Absage Ruhrtriennale-Auftritt: Link
Man glaubt es kaum...

https://amp.berliner-zeitung.de/kultur/festival-pop-kultur-klaus-lederer-und-lizzie-doron-werden-niedergebruellt-31121352
Absage Ruhrtriennale-Auftritt: Freedom of Speech?
Interessant ost, was bei der Podiumsdiskussion in Bochum diskutiert und was nicht diskutiert wurde. Was nicht diskutiert wurde, bei einer Diskussion, die sich mit dem Thema freedom of speech befasste erstaunlich, ist doch, dass Künstler, die den BDS unterstützen, Festivals, bei denen Künstler auftreten, die aus Israel kommen, oder deren Auftritte mit Zuschüssen der israelischen Regierung finanziert werden, boykottieren. Zu diesen Künstlern gehörten letztes Jahr In Berlin u.a. auch die young fathers. Wer also Künstler, die den BDS unterstützen einlädt, muss damit rechnen, das diese die "freedom speech" anderen nicht zubilligen. Und das ist auch der wahre Grund für Stefanie Carps Lavieren. Nachdem sie die young fathers ausgeladen hatte drohten verschiedene Gruppen sich nicht an der Ruhrtriennale zu beteiligen. Das es Festivalleitungen gibt, die mehr Klarheit in dieser Frage haben und sich nicht zum verlängerten Arm des BDS und seiner Anliegen machen lassen zeigte unter anderem die Leitung des Pop-Kultur Festivals in Berlin (s.o. #9)

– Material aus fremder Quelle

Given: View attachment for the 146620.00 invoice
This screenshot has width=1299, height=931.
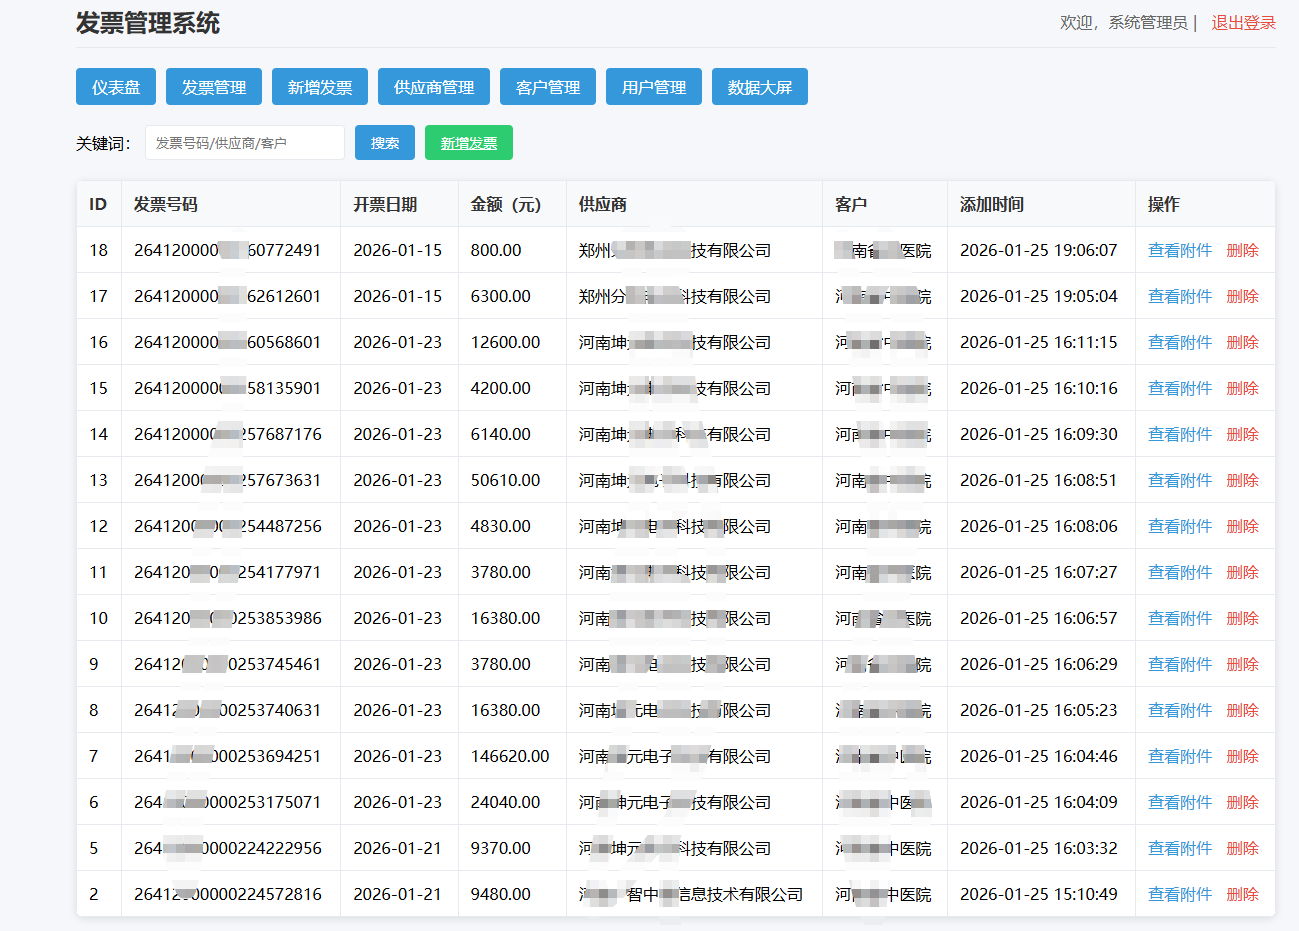Looking at the screenshot, I should pyautogui.click(x=1179, y=757).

Absage Ruhrtriennale-Auftritt: Vermittlung
@ martin baucks und Emil: Und was sagen Sie angesichts Klaus Lederers (LINKE) dann zu den LINKEN-Politikern, die vor acht Jahren auf dem Free Gaza-Schiff dabei waren?

Ich sage dazu: Es gibt also auf der einen Seite die (politische) Freiheit der Kunst. Und es gibt auf der anderen Seite freie, politisch unabhängige soziale Bewegungen. Warum sich dann hier die CDU zu Wort meldet und da die LINKE engagiert, das bleibt für mich widersprüchlich. Da, wo die Kunst für Vermittlung und Versöhnung zwischen den politischen Ideologien eintritt, und nicht für ideologische Verhärtung, sehe ich einen Weg. Und am Samstag war der jüdische Friedhof in Weissensee geschlossen. Aha.
Absage Ruhrtriennale-Auftritt: Frage
Ich frage mich und alle diejenigen , die sich so rege an der Diskussion beteiligen : Hätte diese Medienkampagne auch stattgefunden, wenn die Intendanz der Triennale in Händen von Stefan Carp statt von Stefanie Carp gelegen hätte???